A Python library for helping making sense of business data

Introduction

Key Driver Analysis is a statistical technique used to identify the key drivers of a target variable. In the context of KPI analysis within a dimensional model, a key driver is a dimension (or combination of dimensions) that has an outsied influence on the change in target KPI. For example, in a sales dataset, the key drivers of sales might be the store location, the product category, or the type of store.

Features

This repository contains some Python helper code to help you perform Key Driver Analysis on your data. It does this through 3 main steps:

  1. Metric Decomposition: Decompose the change in the metric into the change in the factors that make up the metric. These factors will be denominated in the value of the top-level metric, and are additive (and thus can be grouped via summation without fear).
  2. Category Merging: To clean up many similar-behaving small dimensional categories into a larger, more meaningful category, we apply a clustering procedure to the raw dimensions based on the metric decomposition behaviour. This makes for more meaningful notions of "key drivers".
  3. Key Driver Identification: Finally, we apply a process to identify the largest contributors to the change in the target metric. This is done by calculating the change in the target metric for each combination of dimensions, and flagging those with a small membership but large change in the target.

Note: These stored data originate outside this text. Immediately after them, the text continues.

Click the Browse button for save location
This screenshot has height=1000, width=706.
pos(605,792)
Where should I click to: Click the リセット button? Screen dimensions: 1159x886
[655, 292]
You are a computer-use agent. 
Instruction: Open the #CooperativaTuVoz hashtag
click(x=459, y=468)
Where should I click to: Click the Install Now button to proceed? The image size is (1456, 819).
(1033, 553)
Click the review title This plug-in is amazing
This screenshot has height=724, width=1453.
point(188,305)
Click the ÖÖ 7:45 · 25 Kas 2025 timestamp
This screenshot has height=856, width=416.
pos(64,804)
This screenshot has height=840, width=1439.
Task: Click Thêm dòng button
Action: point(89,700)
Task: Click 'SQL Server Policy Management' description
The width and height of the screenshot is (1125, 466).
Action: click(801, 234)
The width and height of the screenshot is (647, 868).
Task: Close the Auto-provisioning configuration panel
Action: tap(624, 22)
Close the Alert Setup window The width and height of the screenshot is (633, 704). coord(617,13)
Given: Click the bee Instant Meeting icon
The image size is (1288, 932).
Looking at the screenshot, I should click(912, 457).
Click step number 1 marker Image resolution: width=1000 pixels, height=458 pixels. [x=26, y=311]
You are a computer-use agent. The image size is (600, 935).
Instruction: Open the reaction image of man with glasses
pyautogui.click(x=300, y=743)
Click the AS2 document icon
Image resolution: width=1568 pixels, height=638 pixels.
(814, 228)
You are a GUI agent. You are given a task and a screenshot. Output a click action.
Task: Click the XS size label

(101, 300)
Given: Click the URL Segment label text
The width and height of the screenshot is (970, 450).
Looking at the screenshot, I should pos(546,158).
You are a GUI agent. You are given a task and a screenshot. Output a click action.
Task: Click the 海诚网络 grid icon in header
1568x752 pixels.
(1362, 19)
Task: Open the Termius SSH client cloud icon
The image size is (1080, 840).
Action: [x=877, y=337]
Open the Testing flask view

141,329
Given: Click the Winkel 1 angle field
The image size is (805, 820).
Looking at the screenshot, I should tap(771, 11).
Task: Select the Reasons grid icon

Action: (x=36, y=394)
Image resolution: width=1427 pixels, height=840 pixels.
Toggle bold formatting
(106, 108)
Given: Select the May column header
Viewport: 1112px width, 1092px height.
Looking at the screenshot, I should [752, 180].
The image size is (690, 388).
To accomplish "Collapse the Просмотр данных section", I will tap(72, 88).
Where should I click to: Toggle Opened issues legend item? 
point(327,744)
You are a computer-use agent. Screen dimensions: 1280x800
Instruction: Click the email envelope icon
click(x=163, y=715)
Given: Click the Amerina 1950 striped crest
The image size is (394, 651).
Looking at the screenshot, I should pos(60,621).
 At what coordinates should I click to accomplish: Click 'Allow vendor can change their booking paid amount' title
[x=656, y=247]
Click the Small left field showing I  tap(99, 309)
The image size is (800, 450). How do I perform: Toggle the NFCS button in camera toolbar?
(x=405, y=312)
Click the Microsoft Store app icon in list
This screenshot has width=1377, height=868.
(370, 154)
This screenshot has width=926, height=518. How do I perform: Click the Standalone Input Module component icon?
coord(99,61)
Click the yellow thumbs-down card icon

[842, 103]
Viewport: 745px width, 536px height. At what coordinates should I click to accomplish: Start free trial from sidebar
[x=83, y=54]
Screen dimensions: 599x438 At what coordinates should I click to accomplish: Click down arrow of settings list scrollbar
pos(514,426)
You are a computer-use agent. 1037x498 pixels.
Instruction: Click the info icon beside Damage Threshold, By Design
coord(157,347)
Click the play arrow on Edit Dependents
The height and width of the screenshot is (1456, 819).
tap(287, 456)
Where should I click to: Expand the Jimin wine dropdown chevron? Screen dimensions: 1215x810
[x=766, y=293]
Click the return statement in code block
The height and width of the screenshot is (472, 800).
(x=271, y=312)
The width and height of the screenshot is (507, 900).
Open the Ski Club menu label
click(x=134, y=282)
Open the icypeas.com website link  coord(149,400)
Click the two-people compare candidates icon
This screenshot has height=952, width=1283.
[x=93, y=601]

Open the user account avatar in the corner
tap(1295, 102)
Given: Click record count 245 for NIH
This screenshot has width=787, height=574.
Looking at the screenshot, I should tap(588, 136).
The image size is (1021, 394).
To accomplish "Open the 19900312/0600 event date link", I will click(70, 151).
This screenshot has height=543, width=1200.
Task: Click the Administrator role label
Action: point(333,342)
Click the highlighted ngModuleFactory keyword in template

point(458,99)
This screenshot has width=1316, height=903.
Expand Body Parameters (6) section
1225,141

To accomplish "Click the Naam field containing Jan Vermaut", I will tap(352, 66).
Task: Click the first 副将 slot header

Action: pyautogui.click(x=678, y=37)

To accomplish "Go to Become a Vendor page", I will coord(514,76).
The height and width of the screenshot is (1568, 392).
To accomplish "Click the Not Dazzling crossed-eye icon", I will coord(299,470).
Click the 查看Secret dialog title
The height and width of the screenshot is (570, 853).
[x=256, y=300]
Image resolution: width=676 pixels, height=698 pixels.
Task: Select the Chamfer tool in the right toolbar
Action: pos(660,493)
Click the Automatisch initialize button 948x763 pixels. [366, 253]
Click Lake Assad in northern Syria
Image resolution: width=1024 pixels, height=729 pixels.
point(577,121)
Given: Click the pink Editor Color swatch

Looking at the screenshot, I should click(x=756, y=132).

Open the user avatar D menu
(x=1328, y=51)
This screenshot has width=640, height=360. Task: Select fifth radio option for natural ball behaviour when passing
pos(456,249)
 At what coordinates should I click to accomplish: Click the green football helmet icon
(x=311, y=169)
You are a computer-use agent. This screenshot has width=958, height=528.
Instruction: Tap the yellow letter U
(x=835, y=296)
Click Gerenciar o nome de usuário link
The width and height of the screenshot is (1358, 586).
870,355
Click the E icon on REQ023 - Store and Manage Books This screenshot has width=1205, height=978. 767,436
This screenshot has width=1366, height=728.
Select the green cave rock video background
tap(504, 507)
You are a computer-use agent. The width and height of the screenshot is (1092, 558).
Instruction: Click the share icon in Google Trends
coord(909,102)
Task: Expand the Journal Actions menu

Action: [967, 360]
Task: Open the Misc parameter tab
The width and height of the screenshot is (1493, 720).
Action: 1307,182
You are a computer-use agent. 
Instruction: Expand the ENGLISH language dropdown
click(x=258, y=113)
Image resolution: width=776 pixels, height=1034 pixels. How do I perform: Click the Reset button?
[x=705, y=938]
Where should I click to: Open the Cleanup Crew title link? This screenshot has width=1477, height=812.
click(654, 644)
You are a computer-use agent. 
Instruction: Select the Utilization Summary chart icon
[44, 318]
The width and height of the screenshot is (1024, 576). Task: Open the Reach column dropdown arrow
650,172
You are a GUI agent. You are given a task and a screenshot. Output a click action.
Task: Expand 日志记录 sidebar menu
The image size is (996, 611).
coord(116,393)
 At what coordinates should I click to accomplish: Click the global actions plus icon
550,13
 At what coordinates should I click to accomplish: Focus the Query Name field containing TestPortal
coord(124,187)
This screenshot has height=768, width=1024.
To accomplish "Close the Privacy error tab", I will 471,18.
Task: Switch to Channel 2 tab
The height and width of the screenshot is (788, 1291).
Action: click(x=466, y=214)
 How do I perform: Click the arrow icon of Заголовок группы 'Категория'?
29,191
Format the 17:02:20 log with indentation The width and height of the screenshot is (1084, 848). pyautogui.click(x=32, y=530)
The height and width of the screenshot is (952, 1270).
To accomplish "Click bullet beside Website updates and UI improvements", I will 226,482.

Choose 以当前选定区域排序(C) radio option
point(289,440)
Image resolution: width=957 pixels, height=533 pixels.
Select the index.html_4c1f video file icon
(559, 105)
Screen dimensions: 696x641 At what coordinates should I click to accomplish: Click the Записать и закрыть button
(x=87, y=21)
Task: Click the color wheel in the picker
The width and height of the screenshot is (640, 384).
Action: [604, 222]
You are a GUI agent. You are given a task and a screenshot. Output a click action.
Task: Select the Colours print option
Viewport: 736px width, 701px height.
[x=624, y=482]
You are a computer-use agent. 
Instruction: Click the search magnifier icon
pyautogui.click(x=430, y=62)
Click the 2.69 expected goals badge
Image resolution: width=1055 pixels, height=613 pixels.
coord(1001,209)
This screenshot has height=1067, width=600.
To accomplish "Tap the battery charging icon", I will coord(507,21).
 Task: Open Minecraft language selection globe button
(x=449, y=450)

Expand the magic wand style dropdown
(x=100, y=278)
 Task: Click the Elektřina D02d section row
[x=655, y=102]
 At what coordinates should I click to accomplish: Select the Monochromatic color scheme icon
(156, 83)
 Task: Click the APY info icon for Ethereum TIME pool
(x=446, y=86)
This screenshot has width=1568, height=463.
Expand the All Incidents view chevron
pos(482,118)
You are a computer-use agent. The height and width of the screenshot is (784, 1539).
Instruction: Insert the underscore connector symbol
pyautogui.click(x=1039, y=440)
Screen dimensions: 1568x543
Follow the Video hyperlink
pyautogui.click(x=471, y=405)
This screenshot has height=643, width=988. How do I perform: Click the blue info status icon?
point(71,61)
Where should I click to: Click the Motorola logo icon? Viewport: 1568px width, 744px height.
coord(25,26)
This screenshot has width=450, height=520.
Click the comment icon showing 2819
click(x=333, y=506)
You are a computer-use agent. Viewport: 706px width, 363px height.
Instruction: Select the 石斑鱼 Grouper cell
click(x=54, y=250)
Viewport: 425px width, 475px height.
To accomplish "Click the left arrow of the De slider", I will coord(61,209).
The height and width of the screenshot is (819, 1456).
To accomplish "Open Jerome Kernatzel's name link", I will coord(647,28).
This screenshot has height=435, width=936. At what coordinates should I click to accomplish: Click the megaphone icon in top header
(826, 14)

At all stages, the data can be re-sliced, allowing drilldown into specific aspects of data, or summarised into top-level KPIs. The code is designed to be used in conjunction with pandas DataFrames, and can be used within a Jupyter notebook or other Python environment.

Metric Decomposition

We can typically represent any value flow in a company as a series of steps in a funnel; for example, a sales funnel might be represented as:

  • Leads become conversions
  • Conversions become orders
  • Conversions have some average value
  • Total of orders gives sales

In many cases, the funnel represents a series of "drop-off" steps, but we can also add in steps beyond conversion to denominate the total value to the organisation. Thinking in this way, as a series of bottlenecks before recording a profit, we can often decompose any value stream into a series of multiplication operation. For example, We can represent the above steps as a formula:

sales = leads * conversion_rate * average_value

Sometimes, we can also add in additional factors that are not directly related to the funnel, but still contribute to the final value. For example, we might add in a factor for promotions discounting listed sales values, or operating expenses. These factors can be added in as additional terms in the formula, and can be decomposed in the same way (even though the analogy of a funnel is stretching at this point). The key thing is that the target KPI can be expressed as the product of factors, and that these factors are generally consistent in sign. (This condition is mainly for sanity rather than mathematical necessity - even a 0 makes sense so long as not all values are 0.) Similarly, changes in the target KPI can be decomposed into changes in the factors that make up the KPI.

There is one issue with the above example; the units of each of the factors. In the above example, the conversion rate is a percentage, the average value is a currency, and the leads are a count. If we want to go beyond basic trends and make decisions to improve our KPI, we would like to be able to compare the relative importance of each of these factors. To do this, we need to normalise the factors to a common unit. Ideally, we'd like to be able to talk in the unit of the KPI, so that the factors can be compared as a sum rather than a product. This is the purpose of the metric decomposition.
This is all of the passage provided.